Angara 1.2 also complements the Soyuz 2-1v launcher to provide Russia with two independent launch system for light payloads.
Angara will be operated from the Plesetsk Cosmodrome and the Vostochny Cosmodrome that is currently under construction. A launch facility in Baikonur is also planned, primarily for launches of the Angara A5 vehicle, but the launch pad system for Angara can be used by all launcher versions except for Angara A7.
|Mass to LEO||3,800kg (200km), 1,300kg (1,500km)|
Angara 1.2 Specifications
Angara 1.2 stands 42.7 meters tall and has a diameter of 2.9 meters at a launch mass of 171,500 Kilograms.
The vehicle consists of one Universal Rocket Module as first stage, powered by a single RD-191 engine, and a modified Block I as second stage using a four-chamber RD-0124A engine. The addition of a Briz-KM Upper Stage is possible depending on the needs of the payload. Two different payload fairings are available for the 1.2 version.
Universal Rocket Module & RD-191 Engine
|Type||URM-1 (Universal Rocket Module)|
|Propellant Mass||128,000kg (Partial Propellant Load)|
|Propellant Tanks||Aluminum Alloy, Intertank Section|
|Engine Type||Staged Combustion|
|Thrust – Sea Level||1,922kN|
|Thrust – Vacuum||2,085kN|
|Specific Impulse SL||311.4s|
|Specific Impulse Vac||337.5s|
|Engine Dry Weight||2,290kg|
|Engine filled Weight||2,520kg|
|Pitch/Yaw Control||Hydraulic Engine Gimbaling +/-8°|
|Roll Control||4 Nozzles & Control Surfaces|
|Engine Start||Pyrophoric TEA|
The Universal Rocket Module is common across the entire Angara family – it is used as Core Stage and can also function as a strap-on booster. Being the smallest of the family, Angara 1.2 uses only one URM acting as first stage. The URM is 25.7 meters long and 2.9 meters in diameter featuring the common structure with the oxidizer tank located above the fuel tank. The URM, when fully fueled, has a launch mass of 141,500 Kilograms with an empty mass of just under ten metric tons.

◆ Provided material ◆
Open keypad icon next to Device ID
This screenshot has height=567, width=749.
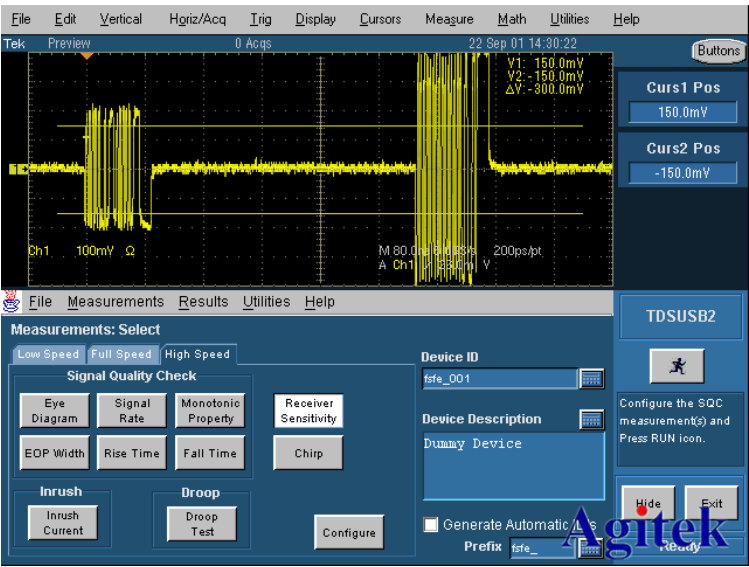click(x=592, y=378)
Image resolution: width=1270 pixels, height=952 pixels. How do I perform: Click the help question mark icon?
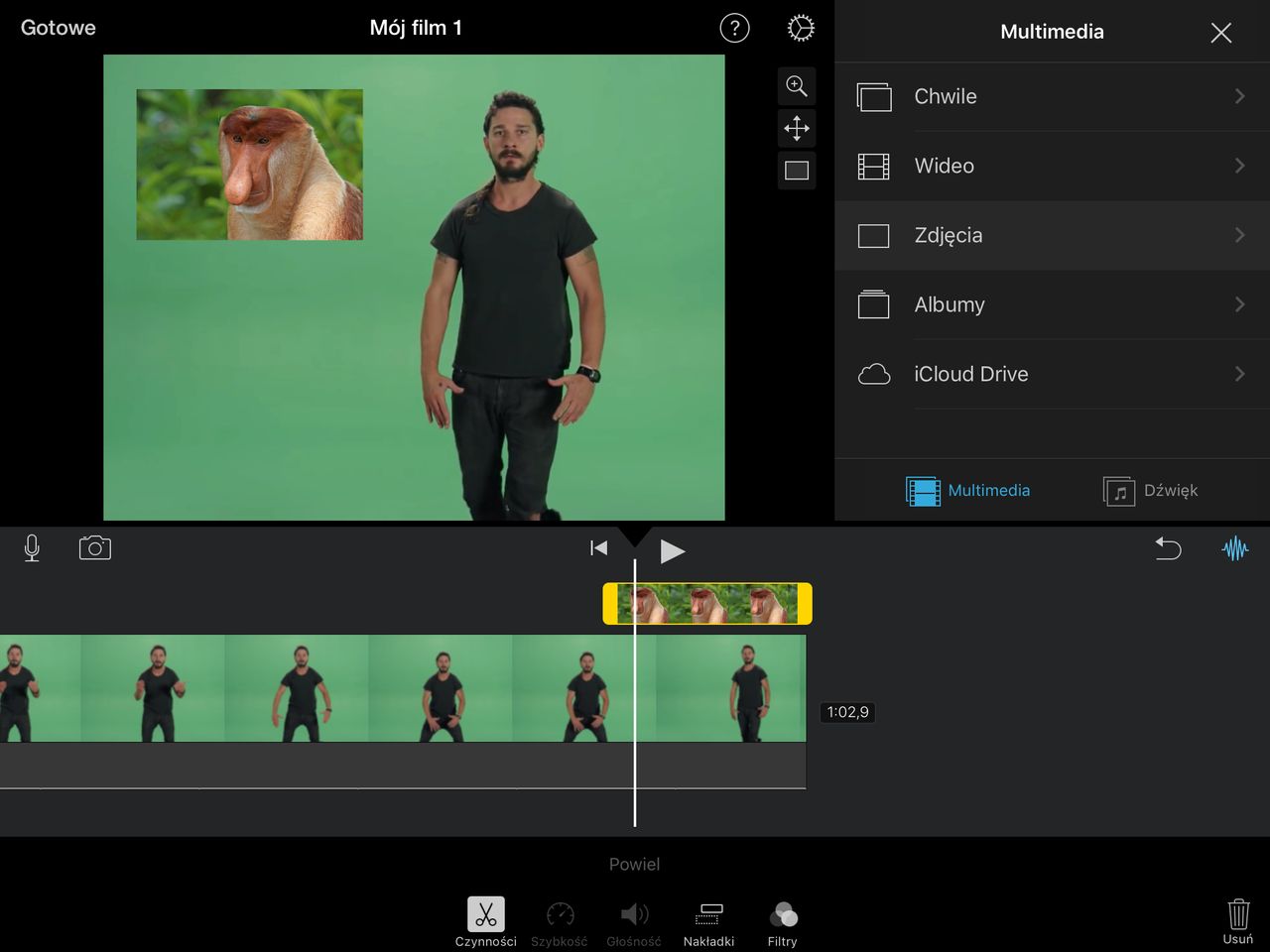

◆ Tasks to carry out ◆
(a) Answer these questions using the Angara 1.2 text:
(i) How tall is Angara 1.2?
(ii) What engine powers the second stage?
(iii) How long is the Universal Rocket Module?
(b) Transcribe the Angara 1.2 text from "Angara will be" up to and including "of 171,500 Kilograms.".
(c) Rewrite the paragraph of the Angara 1.2 text beginning "The vehicle consists of one Universal Rocket Module" as a short list that keeps its main facts.
The data that accompanies this text is not needed.

◆ Results of the exercise ◆
(a)
(i) 42.7 meters
(ii) A four-chamber RD-0124A engine
(iii) 25.7 meters

(b)
Angara will be operated from the Plesetsk Cosmodrome and the Vostochny Cosmodrome that is currently under construction. A launch facility in Baikonur is also planned, primarily for launches of the Angara A5 vehicle, but the launch pad system for Angara can be used by all launcher versions except for Angara A7.
|Mass to LEO||3,800kg (200km), 1,300kg (1,500km)|
Angara 1.2 Specifications
Angara 1.2 stands 42.7 meters tall and has a diameter of 2.9 meters at a launch mass of 171,500 Kilograms.

(c)
- First stage: one Universal Rocket Module powered by a single RD-191 engine
- Second stage: a modified Block I with a four-chamber RD-0124A engine
- Optional: a Briz-KM Upper Stage, depending on payload needs
- Payload fairings: two different options for the 1.2 version